When I crawl the webpage using urllib2, I can't get the page source but a garbled string which I can't understand what it's. And my code as follow:
url = 'http://finance.sina.com.cn/china/20150905/065523161502.shtml'
conn = urllib2.urlopen(url)
content = conn.read()
print content
Can anyone help me find out what's wrong?
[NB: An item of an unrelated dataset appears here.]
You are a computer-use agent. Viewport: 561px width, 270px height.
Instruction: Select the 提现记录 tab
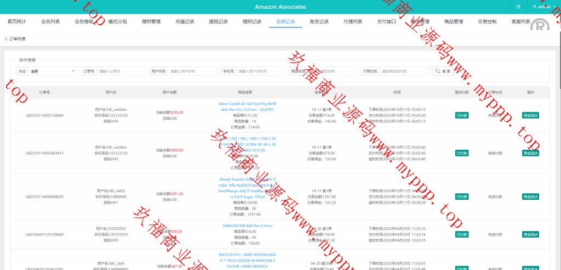[x=218, y=21]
Thank you so much.
Update: I think you can run the code above to get what I get. and follows is what I get in python:
{G?0????l???%ߐ?C0 ?K?z?%E |?B ??|?F?oeB?'??M6? y???~???;j????H????L?mv:??:]0Z?Wt6+Y+LV? VisV:캆P?Y?, O?m?p[8??m/???Y]????f.|x~Fa]S?op1M?H?imm5??g?????k?K#?|??? ???????p:O ??(? P?FThq1??N4??P???X??lD???F???6??z?0[?}??z??|??+?pR"s?Lq??&g#?v[((J~??w1@-?G?8???'?V+ks0?????%???5)
And this is what I expected (using curl):
<html>
<head>
<link rel="mask-icon" sizes="any" href="http://www.sina.com.cn/favicon.svg" color="red">
<meta charset="gbk"/>
<meta http-equiv="X-UA-Compatible" content="IE=edge" />